# RAF Pembrey Sands, Carmarthenshire - April 2009



## ukmayhem (Apr 21, 2009)

I didn't choose the best day in the world to do this as there was a big Truck Racing event on, the airport was in full swing and the Farmer was always around so i done what i could, a revist is on the cards. 

RAF Pembrey was a Royal Air Force station, home to 233 Operational Conversion Unit which flew de Havilland Vampires and Hawker Hunters until its closure in 1957. Site of one of only five Dome Trainer Buildings (for training AA gunners) extant in the UK. During World War II, RAF Pembrey was the base for many of World War II's flying aces including Wing Commander Guy Gibson of Dambusters fame. In 1942 a Focke-Wulf Fw 190 landed there in error after a dog fight over the Bristol Channel. It was captured by the air traffic controller using the only weapon at hand, a very pistol.

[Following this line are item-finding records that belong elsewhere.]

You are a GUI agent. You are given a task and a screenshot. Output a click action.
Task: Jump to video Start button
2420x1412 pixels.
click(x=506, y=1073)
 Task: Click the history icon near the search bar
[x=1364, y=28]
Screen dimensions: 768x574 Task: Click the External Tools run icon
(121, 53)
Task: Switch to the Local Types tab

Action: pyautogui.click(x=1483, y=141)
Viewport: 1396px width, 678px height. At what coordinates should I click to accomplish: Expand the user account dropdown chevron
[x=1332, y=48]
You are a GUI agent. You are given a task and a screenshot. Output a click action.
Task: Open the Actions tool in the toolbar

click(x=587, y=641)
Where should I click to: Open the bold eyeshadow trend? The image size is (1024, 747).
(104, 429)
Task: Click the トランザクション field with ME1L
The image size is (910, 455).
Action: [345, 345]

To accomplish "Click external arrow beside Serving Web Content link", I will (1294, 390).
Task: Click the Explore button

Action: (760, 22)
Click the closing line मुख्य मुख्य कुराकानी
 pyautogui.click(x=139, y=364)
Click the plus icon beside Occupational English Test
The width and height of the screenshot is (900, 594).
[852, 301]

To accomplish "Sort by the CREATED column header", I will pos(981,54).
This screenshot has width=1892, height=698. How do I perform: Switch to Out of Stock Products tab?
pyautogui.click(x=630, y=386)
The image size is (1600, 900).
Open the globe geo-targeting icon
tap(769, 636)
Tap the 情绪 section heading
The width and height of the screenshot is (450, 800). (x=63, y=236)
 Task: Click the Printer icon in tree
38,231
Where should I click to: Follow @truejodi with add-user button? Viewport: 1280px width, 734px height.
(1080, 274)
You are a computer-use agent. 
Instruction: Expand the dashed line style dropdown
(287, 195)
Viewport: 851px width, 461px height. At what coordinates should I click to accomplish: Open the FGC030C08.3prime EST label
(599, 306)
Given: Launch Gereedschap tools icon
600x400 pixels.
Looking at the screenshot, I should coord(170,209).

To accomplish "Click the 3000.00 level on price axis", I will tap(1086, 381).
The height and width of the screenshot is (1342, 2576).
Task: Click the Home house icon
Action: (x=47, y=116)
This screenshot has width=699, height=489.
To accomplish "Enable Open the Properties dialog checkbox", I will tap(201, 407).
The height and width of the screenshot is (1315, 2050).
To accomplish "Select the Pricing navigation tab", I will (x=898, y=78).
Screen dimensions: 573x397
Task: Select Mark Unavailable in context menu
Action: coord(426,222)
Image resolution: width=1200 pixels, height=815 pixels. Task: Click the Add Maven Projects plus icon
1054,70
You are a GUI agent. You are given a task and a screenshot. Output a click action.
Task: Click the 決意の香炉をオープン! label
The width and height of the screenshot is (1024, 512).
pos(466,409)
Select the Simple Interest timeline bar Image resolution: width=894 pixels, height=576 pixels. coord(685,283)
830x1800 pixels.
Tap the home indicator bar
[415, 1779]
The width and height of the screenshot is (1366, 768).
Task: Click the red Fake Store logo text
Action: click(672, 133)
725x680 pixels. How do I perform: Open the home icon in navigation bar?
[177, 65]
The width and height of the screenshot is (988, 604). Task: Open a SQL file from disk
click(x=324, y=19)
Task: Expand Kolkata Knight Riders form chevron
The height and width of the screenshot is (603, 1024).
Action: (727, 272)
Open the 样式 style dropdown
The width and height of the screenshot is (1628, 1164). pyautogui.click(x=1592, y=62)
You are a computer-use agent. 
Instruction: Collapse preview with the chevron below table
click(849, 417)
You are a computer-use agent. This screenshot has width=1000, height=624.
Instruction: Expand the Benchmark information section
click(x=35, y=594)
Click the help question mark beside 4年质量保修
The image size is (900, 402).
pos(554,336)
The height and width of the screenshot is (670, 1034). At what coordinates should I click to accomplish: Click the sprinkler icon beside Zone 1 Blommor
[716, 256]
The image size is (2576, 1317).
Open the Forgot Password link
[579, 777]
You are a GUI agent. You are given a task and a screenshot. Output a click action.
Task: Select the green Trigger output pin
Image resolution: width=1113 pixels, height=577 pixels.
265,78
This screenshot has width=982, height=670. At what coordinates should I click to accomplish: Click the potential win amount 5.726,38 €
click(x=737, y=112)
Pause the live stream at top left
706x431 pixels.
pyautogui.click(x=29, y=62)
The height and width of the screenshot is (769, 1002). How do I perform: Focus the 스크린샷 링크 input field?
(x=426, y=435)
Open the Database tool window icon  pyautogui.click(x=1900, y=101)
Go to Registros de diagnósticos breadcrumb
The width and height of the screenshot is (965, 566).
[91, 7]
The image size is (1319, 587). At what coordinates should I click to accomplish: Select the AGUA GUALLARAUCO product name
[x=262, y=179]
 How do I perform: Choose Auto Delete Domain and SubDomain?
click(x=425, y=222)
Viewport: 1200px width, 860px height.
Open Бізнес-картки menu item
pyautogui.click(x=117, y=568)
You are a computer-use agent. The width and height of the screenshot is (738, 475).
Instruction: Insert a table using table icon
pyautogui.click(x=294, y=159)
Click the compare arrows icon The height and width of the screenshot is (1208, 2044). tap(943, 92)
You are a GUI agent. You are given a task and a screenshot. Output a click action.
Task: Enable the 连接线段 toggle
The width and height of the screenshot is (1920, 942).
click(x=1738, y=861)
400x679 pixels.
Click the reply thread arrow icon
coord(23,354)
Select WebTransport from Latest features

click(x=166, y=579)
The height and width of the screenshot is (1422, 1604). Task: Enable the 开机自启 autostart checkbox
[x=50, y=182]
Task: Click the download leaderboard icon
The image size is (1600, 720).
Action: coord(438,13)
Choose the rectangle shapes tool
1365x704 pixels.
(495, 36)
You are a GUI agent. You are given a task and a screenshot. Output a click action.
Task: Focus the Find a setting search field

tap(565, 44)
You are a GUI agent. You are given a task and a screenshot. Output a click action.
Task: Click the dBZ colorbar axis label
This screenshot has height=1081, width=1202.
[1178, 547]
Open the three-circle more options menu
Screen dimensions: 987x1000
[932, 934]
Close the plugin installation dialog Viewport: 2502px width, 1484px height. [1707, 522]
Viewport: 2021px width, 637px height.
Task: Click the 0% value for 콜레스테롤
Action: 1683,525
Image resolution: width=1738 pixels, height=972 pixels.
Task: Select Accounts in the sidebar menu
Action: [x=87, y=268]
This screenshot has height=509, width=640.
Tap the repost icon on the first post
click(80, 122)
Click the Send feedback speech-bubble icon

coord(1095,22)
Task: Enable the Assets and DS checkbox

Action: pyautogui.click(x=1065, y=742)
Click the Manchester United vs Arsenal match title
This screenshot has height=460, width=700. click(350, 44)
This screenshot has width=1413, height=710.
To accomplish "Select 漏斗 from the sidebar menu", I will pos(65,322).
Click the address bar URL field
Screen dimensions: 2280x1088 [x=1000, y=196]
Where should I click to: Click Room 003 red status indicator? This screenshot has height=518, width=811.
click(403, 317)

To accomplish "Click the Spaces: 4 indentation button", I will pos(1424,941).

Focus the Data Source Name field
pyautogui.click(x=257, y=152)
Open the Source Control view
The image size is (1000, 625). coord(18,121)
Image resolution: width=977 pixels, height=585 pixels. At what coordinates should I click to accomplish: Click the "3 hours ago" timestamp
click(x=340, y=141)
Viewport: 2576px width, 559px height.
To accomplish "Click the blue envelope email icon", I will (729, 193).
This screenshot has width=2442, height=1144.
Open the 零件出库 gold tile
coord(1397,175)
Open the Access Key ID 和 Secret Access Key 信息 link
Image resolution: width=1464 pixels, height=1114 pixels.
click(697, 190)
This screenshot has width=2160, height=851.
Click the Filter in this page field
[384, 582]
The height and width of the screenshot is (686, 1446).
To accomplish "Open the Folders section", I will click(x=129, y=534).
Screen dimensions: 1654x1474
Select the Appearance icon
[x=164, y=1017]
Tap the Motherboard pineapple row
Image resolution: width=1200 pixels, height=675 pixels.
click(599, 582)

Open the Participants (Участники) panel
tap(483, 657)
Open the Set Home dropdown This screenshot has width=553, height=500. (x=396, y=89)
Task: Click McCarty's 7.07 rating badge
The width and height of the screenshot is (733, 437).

It is now split into a number of facilities. The Welsh Motor Sports Centre occupies most of the area. The RAF still uses its former station to support the nearby bombing range, known as Pembrey Sands Air Weapons Range. Pembrey Airport remains a working airfield but the short runway retained for this purpose restricts its capacity to small aircraft. However, a scheduled service to London by a nine-seater Britten-Norman Islander aircraft has been proposed. Some commercial retail and storage activity also exists on the site.

*My Pictures*






































































Matt


----------



## jonney (Apr 21, 2009)

nice photo's mayhem love the ladder to nowhere


----------



## Exploretime (Apr 21, 2009)

jonney said:


> nice photo's mayhem love the ladder to nowhere



Yeah i was thinking the same thing. Is that ladder going underground or is it a chopped off ladder designed to go higher?Anyway its a great explore and has satisfied my Pembrey curiousity .Top job mate. Wish i could of explored if with you.Damb the misses.


----------



## shatters (Apr 21, 2009)

Just been looking on google earth, looks like a few structure are still extant in the woods to the south west.

Phil


----------



## ukmayhem (Apr 22, 2009)

Yeah theres loads in the woods Phil it was just the hive of activity and bad luck of the racing being on and the Airfield was very busy. Return visit is defently on the cards.

Matt


----------



## crossbar5 (Apr 22, 2009)

looks like the ladder was cut off at that hight? the top of the ladder left side is diff to right... i assume it run up the structure to the top of the tower?


----------



## Badoosh (Apr 22, 2009)

Nice pics & report. I love the Dome, awesome stuff.


----------



## Foxylady (Apr 22, 2009)

Oh, this is nice...don't recall seeing this one before!
The dome is amazing! 
Excellent pics, UK.


----------



## Gphotography (Nov 28, 2009)

This place is just down the road to me. There used to be far more there than there is now. I have some pix from about 20 years ago somewhere, will post them if I find them. The Pembrey Country Park is well worth a look if your in the area.

G.


----------